After the passing of the 13th Dalai Lama in 1933, a search party was established to find his reincarnation. The Regent, Reting Rinpoche, had a vision at the sacred lake of Lhamo La-tso indicating Amdo as the region to search. This vision also indicated a large monastery with a gilded roof and turquoise tiles, and a twisting path from it to a hill to the east, opposite which stood a small house with distinctive eaves. The most promising child was found in such a house, as described in the vision, the house where Lhamo Dhondup lived. Lhamo Dondup successfully passed the tests that convinced the search party that he was the child they were searching for. It took two years of political wrangling with the governor of the province and a large ransom to bring Lhamo Dondup to Lhasa which he reached in October 1939. There, he was formally recognized as the 14th Dalai Lama to great acclaim, though until he reached his majority, Tibet would be ruled by a regent.
In October 1950 the army of the People’s Republic of China marched into Chamdo, in Eastern Tibet.
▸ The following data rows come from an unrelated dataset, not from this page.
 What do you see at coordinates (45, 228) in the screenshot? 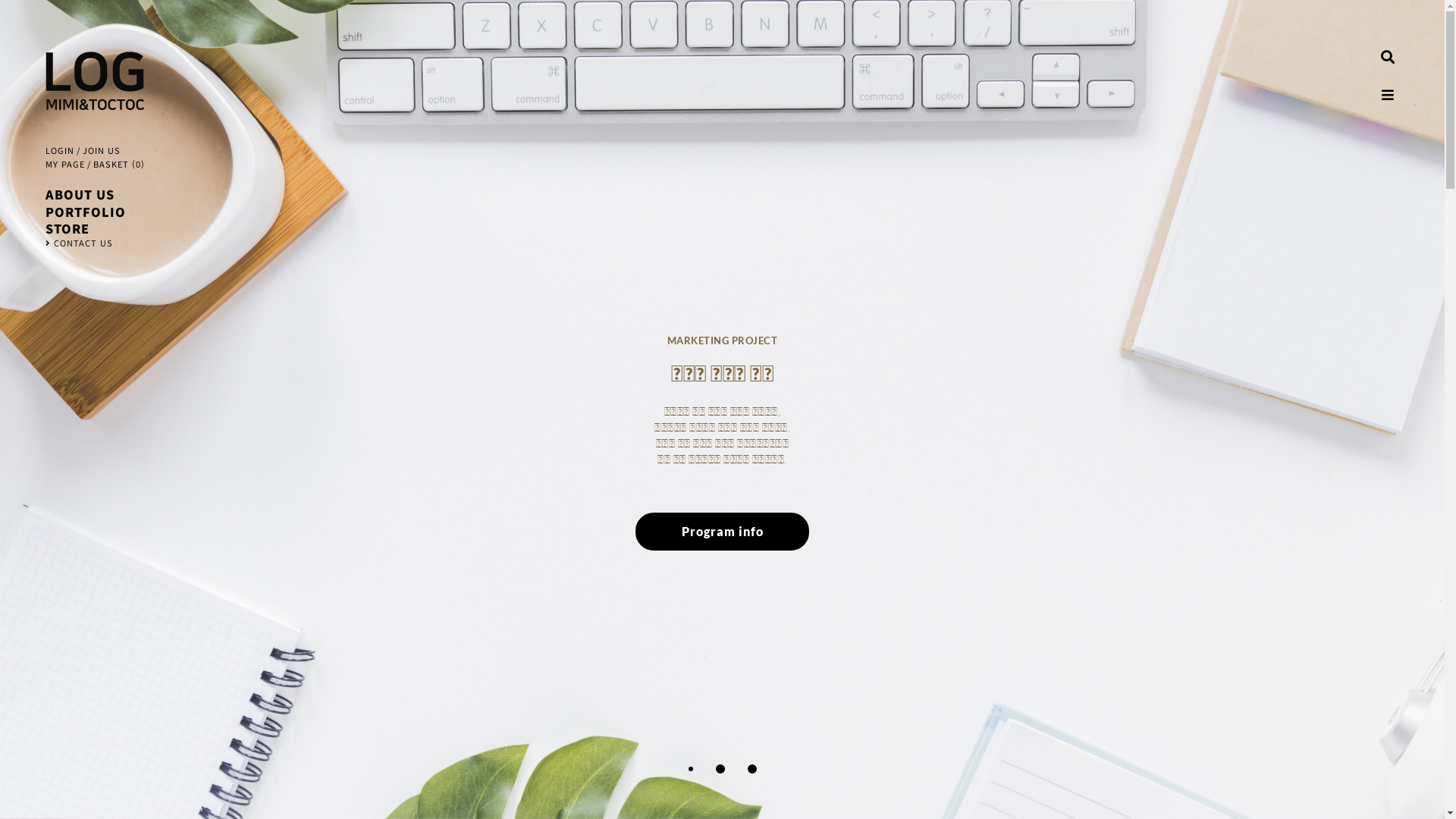
I see `'STORE'` at bounding box center [45, 228].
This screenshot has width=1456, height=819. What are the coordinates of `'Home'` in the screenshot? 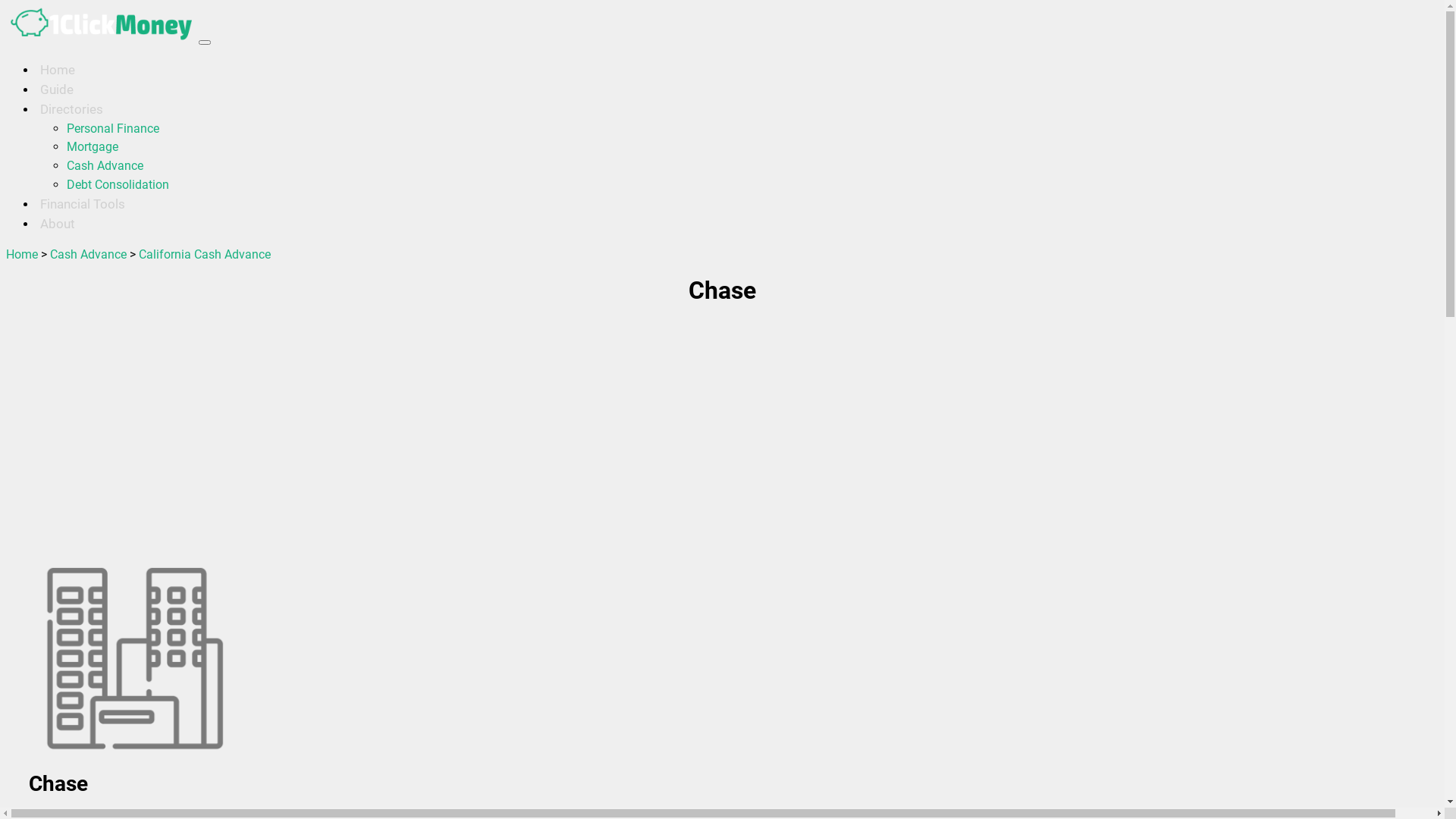 It's located at (21, 253).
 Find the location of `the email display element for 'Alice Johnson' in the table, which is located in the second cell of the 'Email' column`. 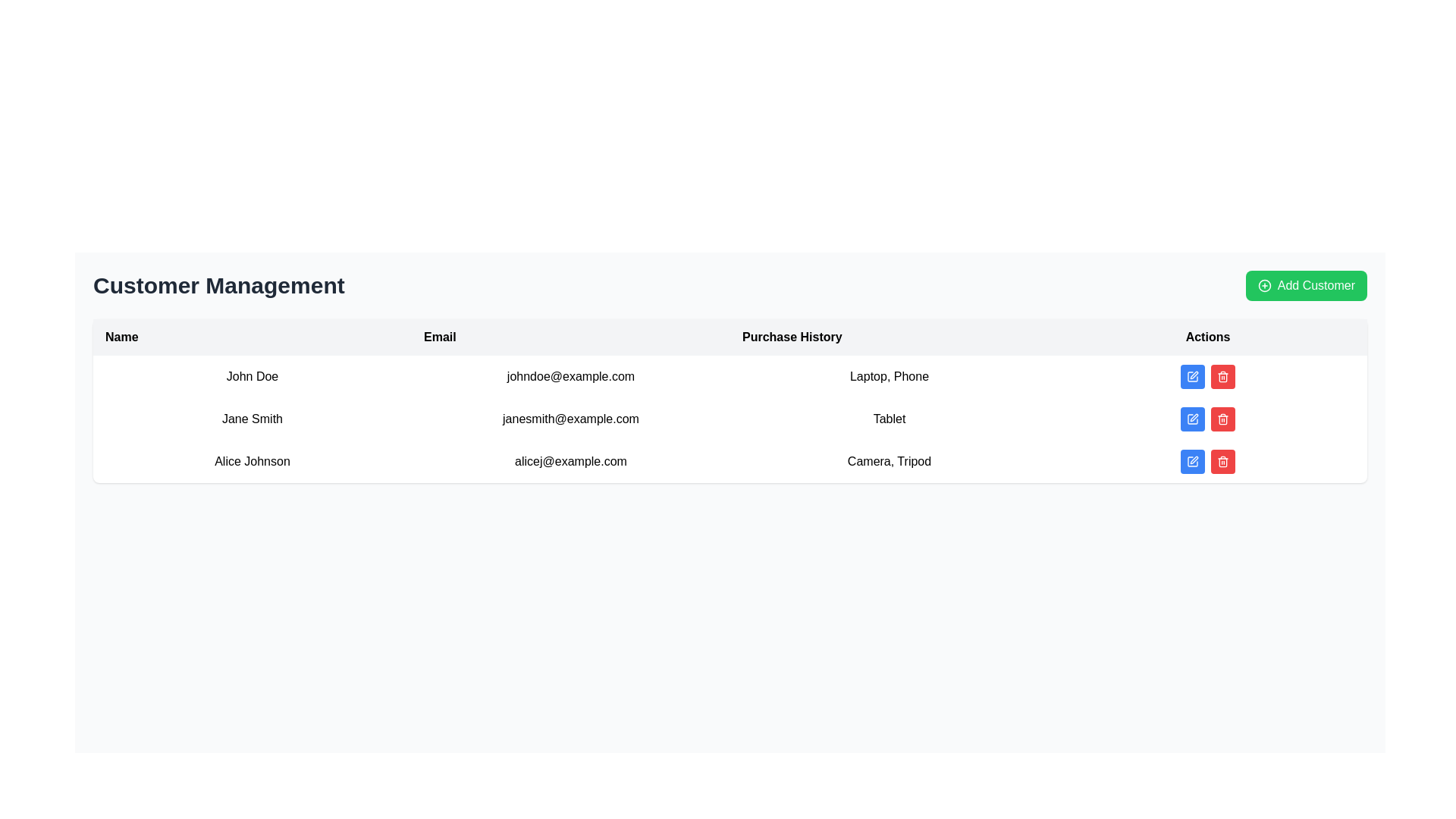

the email display element for 'Alice Johnson' in the table, which is located in the second cell of the 'Email' column is located at coordinates (570, 461).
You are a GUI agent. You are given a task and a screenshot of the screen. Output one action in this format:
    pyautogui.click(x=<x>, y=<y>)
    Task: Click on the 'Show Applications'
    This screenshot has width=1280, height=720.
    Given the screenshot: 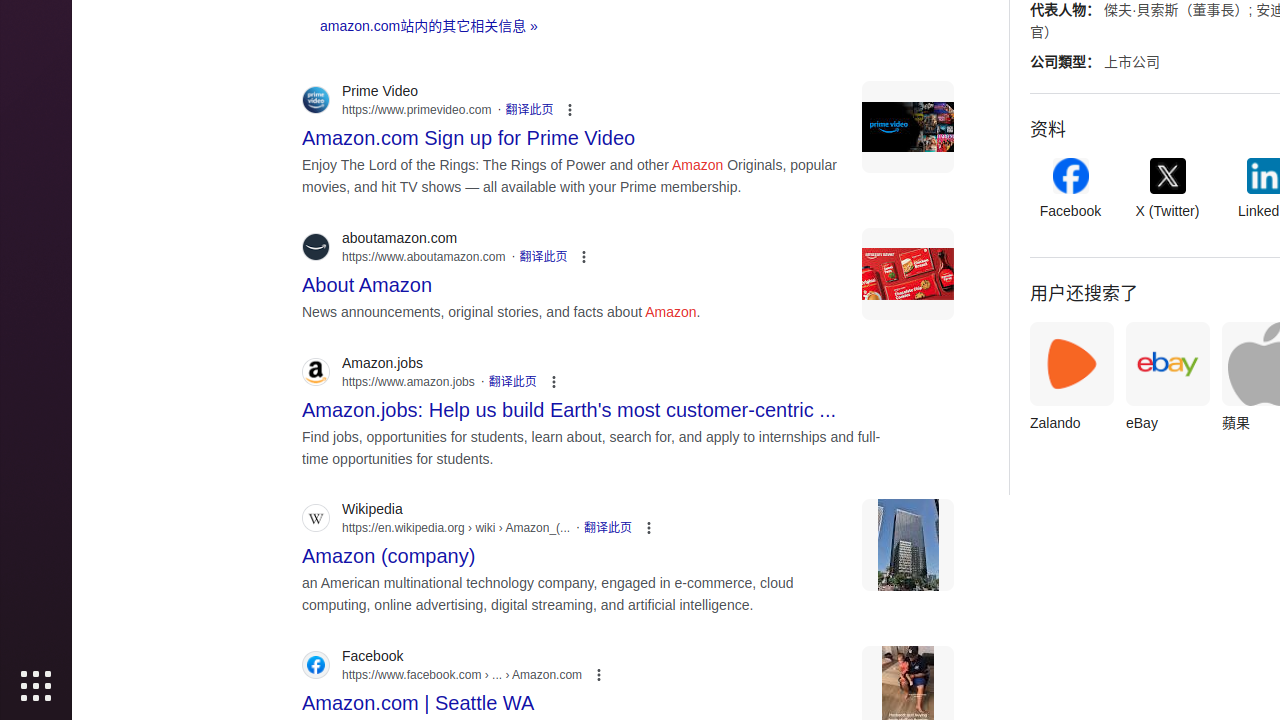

In view of the events, it was decided that the Dalai Lama would be enthroned as temporal ruler of Tibet ahead of time. On 17 November 1950, at the age of 15, the 14th Dalai Lama was enthroned formally as the temporal ruler of Tibet.
The Dalai Lama’s formal rule was brief. Following the invasion, the Chinese proposed a 17 point agreement, which the Tibetan government ratified under duress in Beijing. In 1951, the Chinese army had reached Lhasa and an eight year period of uneasy cohabitation began.
In September 1954, together with the 10th Panchen Lama and a delegation of several hundred people, the Dalai Lama went to the Chinese capital to meet Mao Zedong and attend the first session of the National People’s Congress as a delegate, primarily discussing China’s constitution.
In 1956, on a trip to India to celebrate the Buddha’s Birthday, the Dalai Lama asked the Prime Minister of India, Jawaharlal Nehru, if he would allow him political asylum should he choose to stay.
In 1959, at the age of 23, days prior to the Lhasa uprising, the Dalai Lama took his final examination at Lhasa’s Jokhang Temple during the annual Monlam or Prayer Festival. He was awarded the Lharampa degree, the highest-level geshe degree, roughly equivalent to a doctorate in Buddhist philosophy.